You learned earlier that the main thread-safety issue that’s going to come up is concurrent modification. When two threads are trying to modify an object at the same time, things get unpredictable.

But immutability provides a way around this. An immutable object is one which can’t be modified after it’s created. If an object can’t be modified, then, by definition, two threads can’t modify it at the same time. So, by definition, immutable objects are thread-safe!

On the surface, this sounds like an easy path to concurrency, but writing programs with no mutability is very difficult. Pure functional programming languages, like Haskell, implicitly support this programming model, and are notoriously hard to master. In Ruby, everything is mutable by default, so attempting to write fully immutable programs involves going against the grain and the language idioms.

But there’s no need to throw out the baby with the bath water. If writing fully immutable programs is difficult, there are certainly places for immutable objects or immutable data structures that can provide an easier path to thread safety.

Immutable Ruby objects

Immutability is actually supported in core Ruby using the Object#freeze method.

# This is a mutable Array
comics = []

# Appending to the array mutates it
comics << 'random'

# Freezing the Array makes it immutable
comics.freeze

comics << 'random'
#=> RuntimeError: can't modify frozen Array

The freeze method makes the Array immutable, but then it effectively becomes unusable. How do you append to an Array that can’t be updated?

The typical method signature for immutable objects is: methods that would typically mutate the object instead return a new version of the object with the mutation applied.

Here’s an example using the ‘hamster’ rubygem.

require 'hamster/vector'

mutable = Array.new
immutable = Hamster::Vector.new

mutable #=> []
mutable.push(nil)
mutable #=> [nil]

immutable #=> []
immutable.add(nil) #=> [nil]
immutable #=> []

# This is typical of immutable data structures,
# re-assign the reference to the result of an
# operation.
immutable = immutable.add(nil)
immutable #=> [nil]

Notice how the immutable object retained its original state even after an element was pushed onto it? Instead of mutating itself, its push method returned an updated version of itself containing the new element. It’s a sneaky way to avoid mutating objects!

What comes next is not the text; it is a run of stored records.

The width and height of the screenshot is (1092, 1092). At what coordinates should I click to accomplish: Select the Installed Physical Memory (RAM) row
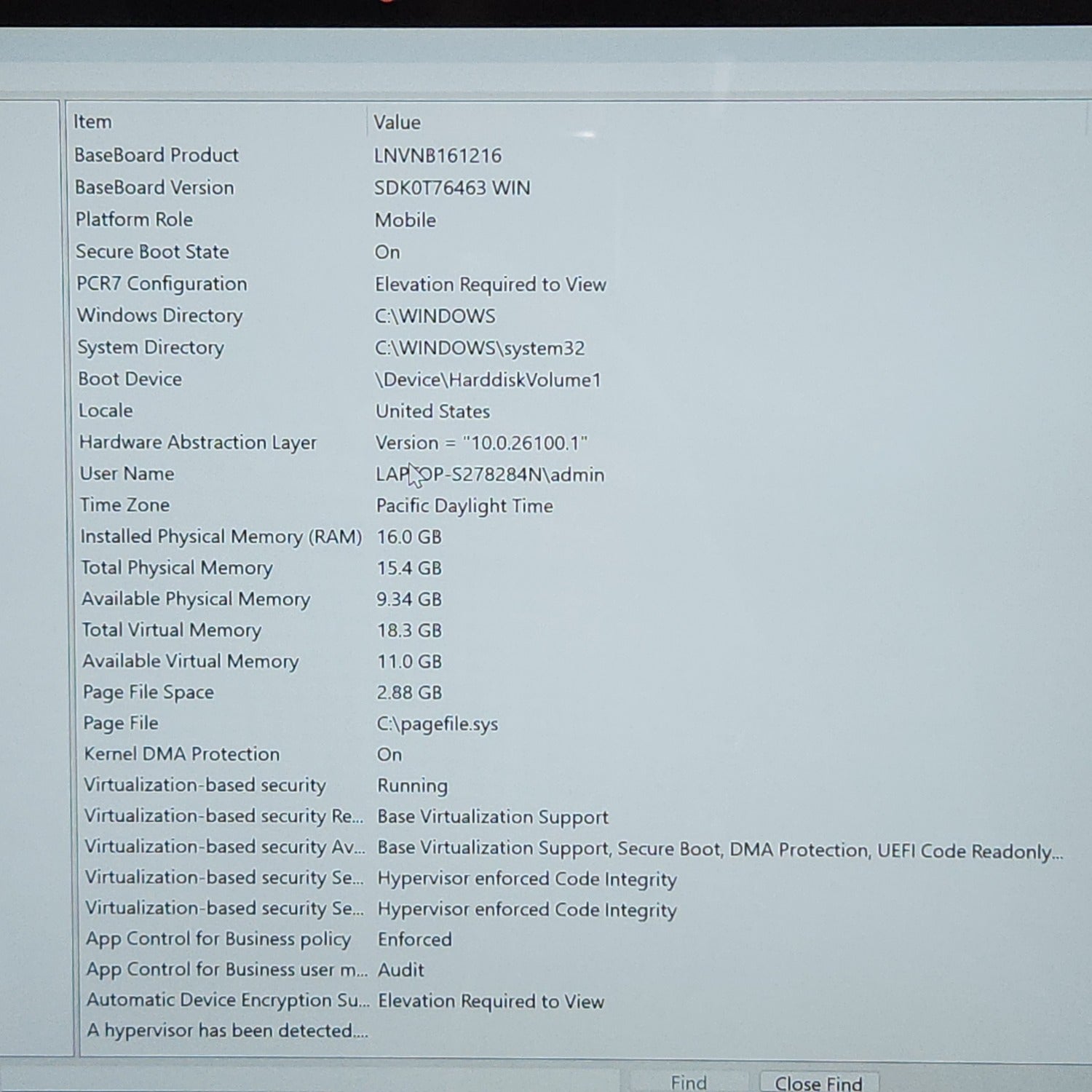click(221, 537)
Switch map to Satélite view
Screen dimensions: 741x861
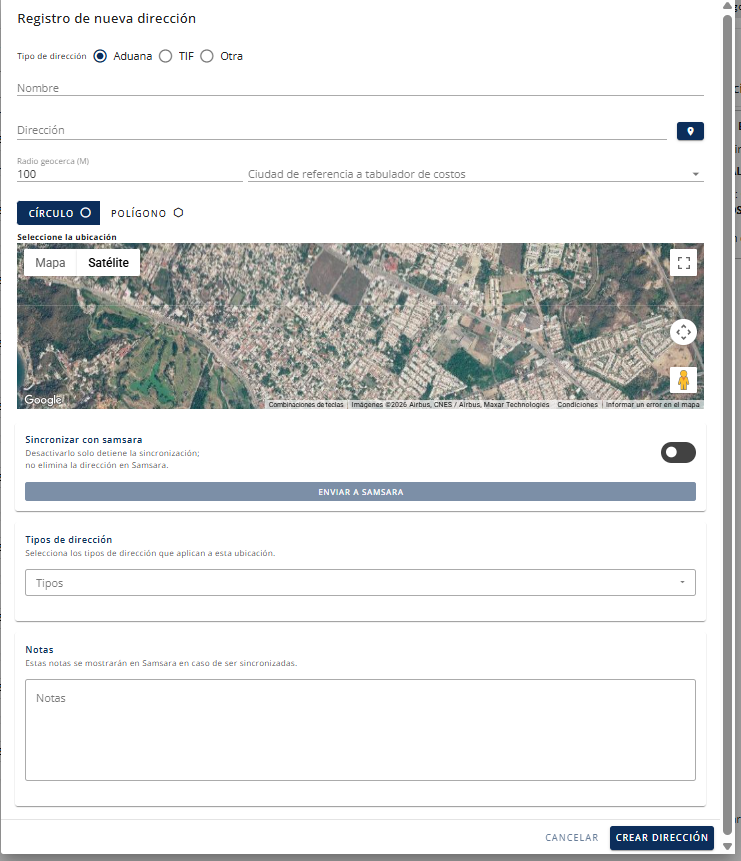coord(108,262)
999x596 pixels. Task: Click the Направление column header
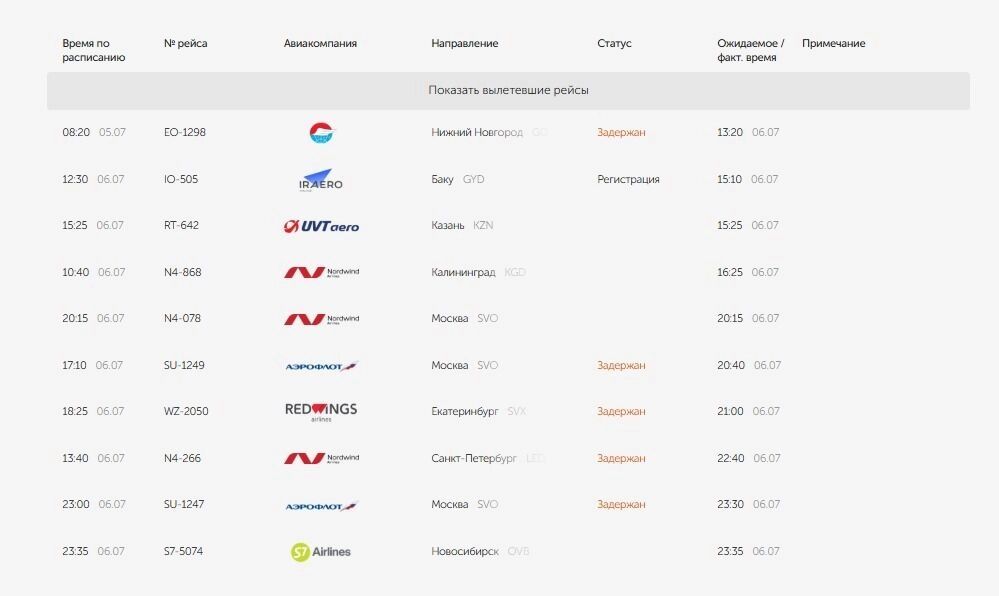464,44
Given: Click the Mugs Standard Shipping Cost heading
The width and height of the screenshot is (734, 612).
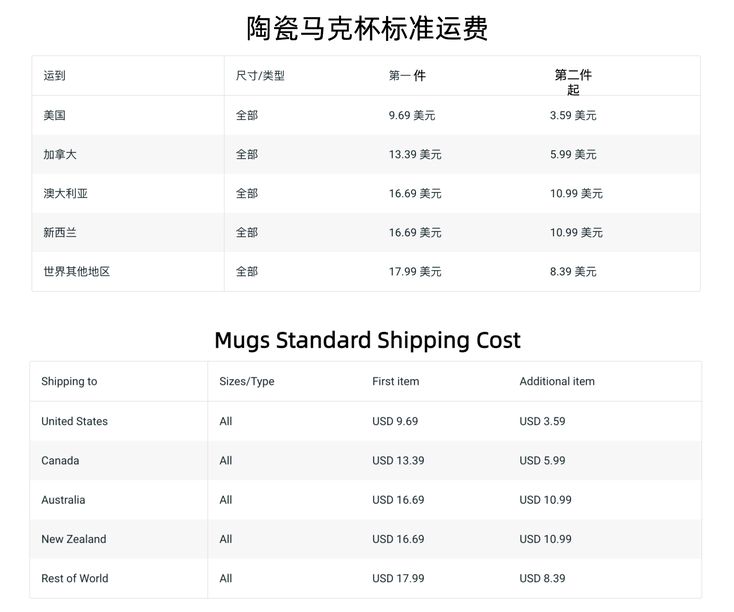Looking at the screenshot, I should point(367,340).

If you want to use immutable data structures in your Ruby program, you’ll want to check out Hamster. For one, it’s got mature immutable implementations for Hash, List, Vector, and others. It doesn’t match Ruby’s API 100%, but it provides what makes sense for an immutable data structure. In terms of efficiencies, you might, at first glance, think there’s a lot duping of Ruby objects happening under the hood to create new versions of these data structures, but Hamster has a much more efficient implementation that will be friendly to the garbage collector. The README outlines the API and links to the paper describing the implementation: https://github.com/harukizaemon/hamster#readme.

Integrating immutability

You’ve had a quick look at how an immutable object works. Now how is it typically used? The simplest use case is this: when you need to share objects between threads, share immutable objects. If you need to share objects with other threads, it’s always preferrable to share an immutable object. If you share a mutable object with another thread, then you need to be concerned about thread safety, probably introducing synchronization.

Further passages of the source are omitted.